▶ [Task objective]
Below are entries; copy exactly, and only, the lines from the one containing "Screen dimensions: 846x558" through their final line, leaving out pictures.

*** Block opens ***

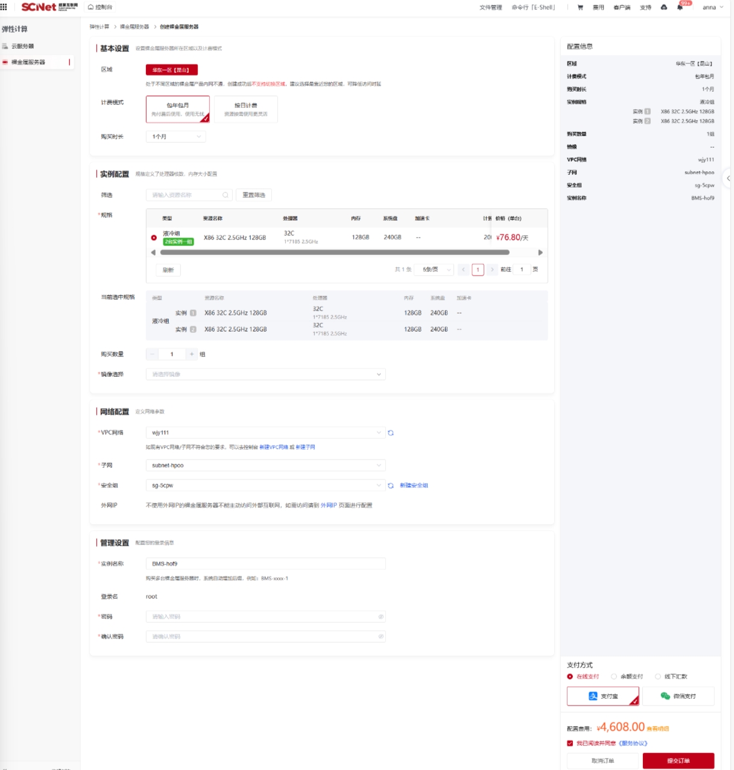Screen dimensions: 734x770
Task: Click the search icon in 筛选 box
Action: pyautogui.click(x=225, y=195)
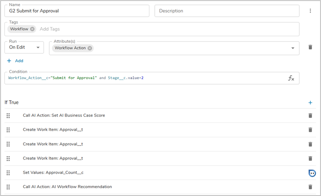Edit the Name field G2 Submit for Approval

point(77,11)
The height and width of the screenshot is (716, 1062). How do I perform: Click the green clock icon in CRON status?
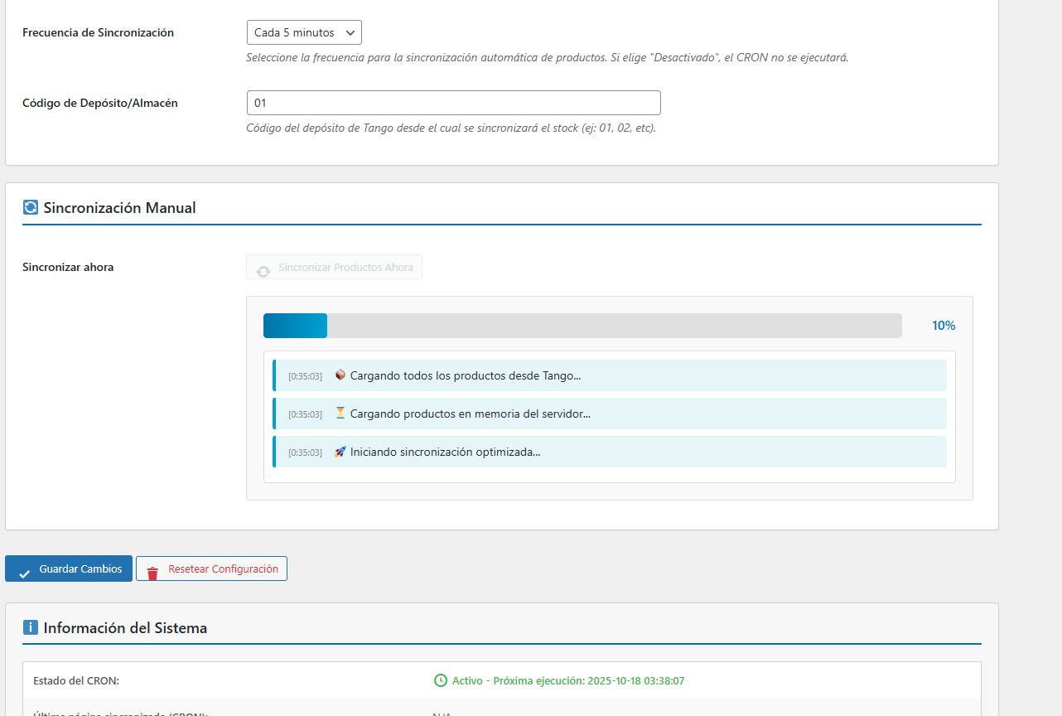point(441,681)
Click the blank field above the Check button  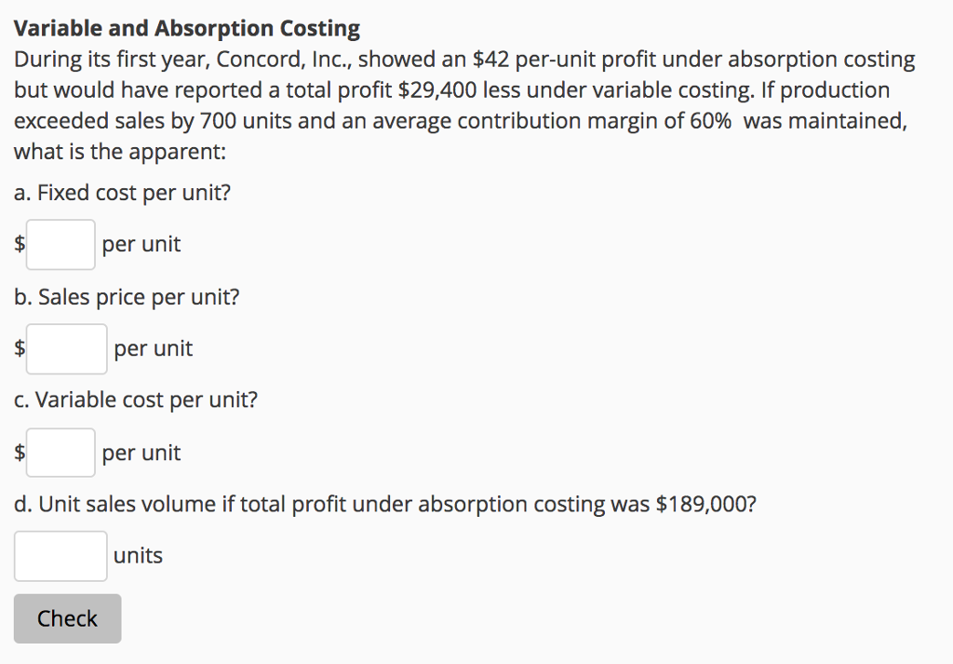[60, 555]
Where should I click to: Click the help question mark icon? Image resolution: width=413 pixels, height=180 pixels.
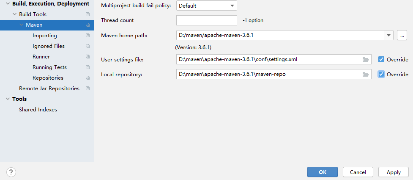click(x=11, y=172)
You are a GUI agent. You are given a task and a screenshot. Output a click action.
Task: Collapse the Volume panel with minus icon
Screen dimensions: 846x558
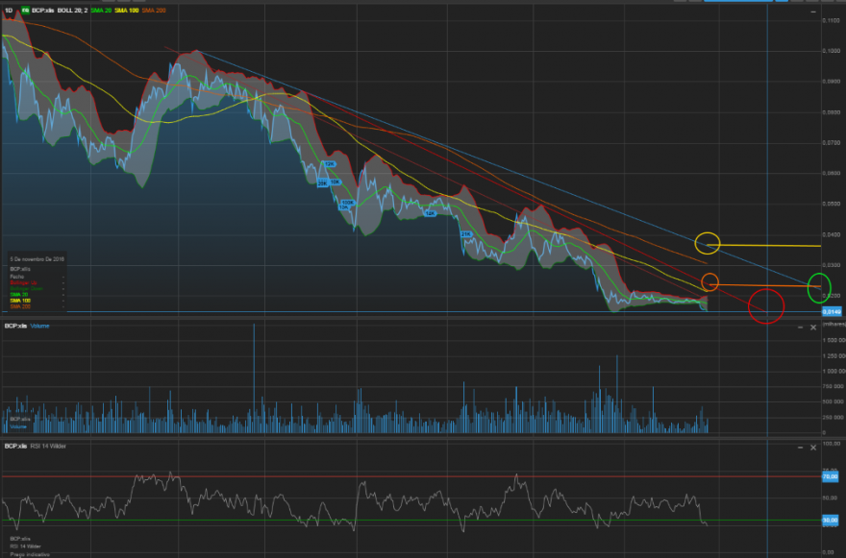800,328
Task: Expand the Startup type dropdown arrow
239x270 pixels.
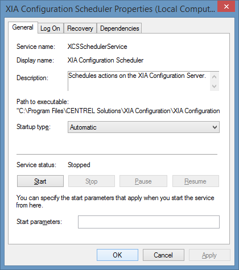Action: pyautogui.click(x=215, y=127)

*** Block closes ***

▶ [Output for this task]
Screen dimensions: 846x558
800,328
Task: Expand the Startup type dropdown arrow
239x270 pixels.
Action: pyautogui.click(x=215, y=127)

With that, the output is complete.